#### INPUT FOR THIS TASK
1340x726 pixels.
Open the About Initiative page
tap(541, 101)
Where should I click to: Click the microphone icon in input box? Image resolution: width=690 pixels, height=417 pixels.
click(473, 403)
########
WORK REQUIRED: Only the lines from the one with "Where should I" through the final line above belong in the answer, each reproduced word for word.

THE COMPLETED TASK:
Where should I click to: Click the microphone icon in input box? Image resolution: width=690 pixels, height=417 pixels.
click(473, 403)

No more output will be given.